The measures preventing UK parents from staying with their babies when one or both require hospital treatment are causing trauma and increasing the risk of physical and mental health problems, it is claimed.
Some parents of sick babies are also being barred from seeing their child in neonatal units, which is causing distress and preventing bonding.
Campaigners have written to the health secretary, Matt Hancock, to raise their concerns. They want hospitals to review these policies urgently and have called for a working group to draw up national standards to meet families’ needs during pregnancy, birth and breastfeeding.
Dr Victoria Thomas, a paediatrician and co-chair of the Hospital Infant Feeding Network, said restrictions were being applied differently by different hospitals, meaning families faced a postcode lottery.
“Mums and babies are effectively one unit. As a clinician, I can’t see any additional risk to having a baby admitted with its mother or vice versa,” she said.
More than 250 doctors and 18 charities working with families are among the letter’s 650 signatories. They are demanding that mothers and children be kept together as much as possible, that hospitals acknowledge that neither mother nor child is a visitor when the other is hospitalised and that guidelines published by regulator Nice, the Royal College of Obstetrics and Gynaecologists and the Royal College of Paediatrics and Child Health are followed.
“People who are separating parents and babies are going against the guidelines and acting in detriment to children and parents’ mental and physical health,” said Thomas.
Amy Taylor, 33, was separated from her seven-week-old son for 27 hours after she woke up unable to move one morning. She was taken to hospital in north-east England by ambulance. “My son had always refused a bottle so I was terrified he would get too dehydrated and be admitted into hospital himself,” she said.
She said the care she received in hospital was good but that restrictions did not allow her to see her son during her stay. She now has to attend two hospital appointments a week without her son. “It’s an ongoing problem. It makes everything more stressful,” she said. Taylor has been referred to counselling, mainly due to the trauma of being separated from her newborn baby.

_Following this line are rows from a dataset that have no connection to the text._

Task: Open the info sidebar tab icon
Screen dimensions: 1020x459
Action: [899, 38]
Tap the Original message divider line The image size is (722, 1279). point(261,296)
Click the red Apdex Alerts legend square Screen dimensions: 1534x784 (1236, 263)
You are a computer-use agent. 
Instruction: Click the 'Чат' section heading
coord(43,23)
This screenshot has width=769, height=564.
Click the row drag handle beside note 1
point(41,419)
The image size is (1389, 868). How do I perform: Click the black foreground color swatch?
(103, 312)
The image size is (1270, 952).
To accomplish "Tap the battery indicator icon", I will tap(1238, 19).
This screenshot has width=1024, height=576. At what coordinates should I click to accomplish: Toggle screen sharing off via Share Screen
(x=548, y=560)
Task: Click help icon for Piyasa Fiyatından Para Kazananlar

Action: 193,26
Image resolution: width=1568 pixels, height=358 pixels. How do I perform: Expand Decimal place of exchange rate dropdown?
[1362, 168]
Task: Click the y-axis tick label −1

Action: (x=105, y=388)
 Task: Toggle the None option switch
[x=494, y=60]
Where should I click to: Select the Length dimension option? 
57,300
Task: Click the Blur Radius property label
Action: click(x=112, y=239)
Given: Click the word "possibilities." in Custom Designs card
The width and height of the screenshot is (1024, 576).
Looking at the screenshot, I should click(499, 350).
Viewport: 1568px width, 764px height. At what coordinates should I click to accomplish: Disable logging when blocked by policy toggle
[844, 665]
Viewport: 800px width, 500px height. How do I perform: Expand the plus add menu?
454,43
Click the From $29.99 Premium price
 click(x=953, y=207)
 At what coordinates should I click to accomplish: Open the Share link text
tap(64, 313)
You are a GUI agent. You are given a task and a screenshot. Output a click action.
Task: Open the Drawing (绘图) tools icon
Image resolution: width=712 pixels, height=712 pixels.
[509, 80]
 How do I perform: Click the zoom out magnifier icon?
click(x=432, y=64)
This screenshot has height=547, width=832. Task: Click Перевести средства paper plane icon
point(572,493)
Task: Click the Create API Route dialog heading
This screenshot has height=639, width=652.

“A mother and her baby should never be separated – in a hospital, a restaurant, anywhere,” said Dr Helen Mactier, president of the British Association of Perinatal Medicine. “In most cases, a rule made up for other [hospital departments] gets blanket applied. Our message is that parents are partners in care and should have unrestricted access to the baby.”
Dr Janine Simpson, 33, had mixed experiences at the hospital where she was treated for mastitis. She was admitted into A&E, where her husband was allowed in a side room with her baby to enable her to feed. But weeks later, she had to attend an appointment for the same problem and was told repeatedly that her three-month-old baby would not be able to join her. Instead someone would have to wait with her daughter for up to three hours in a car park 30 minutes’ walk away from the hospital.
“Part of treatment for mastitis is to breastfeed regularly,” said Simpson. “I can’t have my daughter away from me for an hour. I challenged them and spoke to the consultant three or four times. I spoke to the infant feeding team. They said there was nothing they could do. There were so many challenges that Covid brought. It was heartbreaking.”
In other accounts given to the Hospital Infant Feeding Network, women report being sent away from outpatient clinic and scan appointments because they have attended with their baby. Some have had to wait for Covid swabs to be returned before being allowed to join their infants on mother and baby units, resulting in three days’ separation at a critical time.
The revelations follow a survey by Bliss, a charity for families with babies cared for in neonatal units, which found hospitals had placed restrictions on visits by parents. Bliss says such limitations have an enormous impact on families, affecting their mental health and wellbeing.
An NHS England spokesperson said: “The NHS has been clear that parents should be with their babies in neonatal units as much as possible and any restrictions should only happen when absolutely necessary.”